Recyclemania Rocks Residence Halls, Goes Campus-Wide in 2011


Return to Issue of April 19, 2010 

 


Competition is nothing new for Kent State University residence hall residents. In past years, the students in residence halls competed against each other to learn a lesson about reducing their carbon footprints. This year, instead of competing against each other, residence halls teamed up to compete nationally in the benchmark division as part of Recyclemania.

“Residents in the dorms are always really active when we do sustainability things,” says Brendan Desetti, president of Kent Interhall Council.

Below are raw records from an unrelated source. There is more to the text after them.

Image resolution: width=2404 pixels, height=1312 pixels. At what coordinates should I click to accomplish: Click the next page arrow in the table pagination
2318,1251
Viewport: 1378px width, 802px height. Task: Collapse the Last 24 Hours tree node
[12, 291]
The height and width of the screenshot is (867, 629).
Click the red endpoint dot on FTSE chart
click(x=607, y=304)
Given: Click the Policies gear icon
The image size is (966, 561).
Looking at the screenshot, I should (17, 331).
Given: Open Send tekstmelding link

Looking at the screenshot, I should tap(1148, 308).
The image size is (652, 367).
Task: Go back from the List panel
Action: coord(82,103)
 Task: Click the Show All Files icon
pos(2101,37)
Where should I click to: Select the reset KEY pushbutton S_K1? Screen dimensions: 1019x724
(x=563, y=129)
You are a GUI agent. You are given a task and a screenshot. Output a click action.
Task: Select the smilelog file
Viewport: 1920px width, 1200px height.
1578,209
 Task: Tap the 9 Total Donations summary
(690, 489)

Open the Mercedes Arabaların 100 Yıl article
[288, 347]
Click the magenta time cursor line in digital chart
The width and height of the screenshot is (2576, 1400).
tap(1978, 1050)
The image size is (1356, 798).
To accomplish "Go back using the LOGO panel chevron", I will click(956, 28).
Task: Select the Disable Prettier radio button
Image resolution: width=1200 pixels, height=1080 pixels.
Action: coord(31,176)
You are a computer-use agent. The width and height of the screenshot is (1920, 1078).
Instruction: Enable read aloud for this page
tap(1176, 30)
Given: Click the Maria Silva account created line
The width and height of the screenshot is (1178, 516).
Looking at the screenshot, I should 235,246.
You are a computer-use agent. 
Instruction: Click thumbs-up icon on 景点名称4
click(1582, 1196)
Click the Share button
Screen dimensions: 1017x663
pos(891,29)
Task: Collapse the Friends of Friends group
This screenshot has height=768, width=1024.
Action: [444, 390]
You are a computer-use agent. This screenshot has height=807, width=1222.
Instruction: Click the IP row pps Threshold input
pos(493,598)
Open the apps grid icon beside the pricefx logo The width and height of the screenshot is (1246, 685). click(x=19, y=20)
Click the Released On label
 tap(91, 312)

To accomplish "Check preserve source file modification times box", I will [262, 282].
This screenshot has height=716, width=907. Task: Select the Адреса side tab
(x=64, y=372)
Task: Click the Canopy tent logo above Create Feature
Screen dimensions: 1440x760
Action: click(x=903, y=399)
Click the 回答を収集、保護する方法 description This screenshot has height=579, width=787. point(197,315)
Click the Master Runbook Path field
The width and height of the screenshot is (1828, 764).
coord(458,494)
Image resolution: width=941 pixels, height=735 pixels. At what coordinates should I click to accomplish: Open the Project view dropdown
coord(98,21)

Recyclemania is a 10-week program in which universities compete against each other on a national level. Each week’s reports and rankings show how schools’ results fluctuate against other schools in five different competition categories and two divisions.

The categories include: Grand Champion (for overall results), the Targeted Materials (including paper, glass, etc.) and the Waste Minimization (for producing the least amount of solid waste.)

The two divisions include the competition division for the official competition and the benchmark division for schools to report their results and determine their standings in relation to other schools.

Kent State University at Kent and Kent State University at Stark are both competing in the benchmark division this year in preparation for next year’s campus-wide involvement in Recyclemania.

“Sometimes we collect donations of food, or help by recycling electronics, and the residence hall students always compete really well. The residence halls also are mindful of conservation of water and electricity,” Desetti says. “The students love saving the earth.“

“The previous internal competition was a month long and Recyclemania is 10 weeks,” says Melanie Knowles, Kent State University’s sustainability manager. “Competing longer helps people get more into the habit of recycling and the more likely they are to keep those habits.”

Knowles said the biggest difference in the competition isn’t just comparing numbers nationally but also how strict the guidelines are for measuring what is being recycled.

“Recyclemania has to make sure everyone is on a level playing field,” Knowles says. “So contamination (any trash mixed in with the recyclables) can add weight. We have to ensure that weight only includes recyclables.”

That’s where Portage County Recycling comes in. Independent of Kent State, the recycling facility sorts and weighs all of the mixed recyclables (plastic, glass, aluminum and paper) from Kent State. Those numbers are then reported to Knowles for the competition.

“Another hurdle was measuring cardboard,” Knowles adds.

Cardboard was measured with a mathematical equation that converts the space it takes in a container into a weight.

“But sometimes, the cardboard isn’t broken down,” Knowles explains. “So it artificially inflates the volume, making it seem like more cardboard was recycled in weight than actually was.”

The equation was modified to account for inaccuracies in that measurement, but Knowles said next year’s cardboard numbers will actually be weighed, eliminating any error.

Knowles is optimistic about next year’s competition as it goes campus-wide.

“We’ve got a team of us, including Residence Services, Campus Environment and Operations, and the Sustainability Task Force Recycling Subcommittee, that have been working on recycling on campus,” Knowles said. “We realize there are a lot of things that can be done to improve recycling on campus, whether it’s improving education, signage or adding more recycling bins and we’re always open to suggestions.”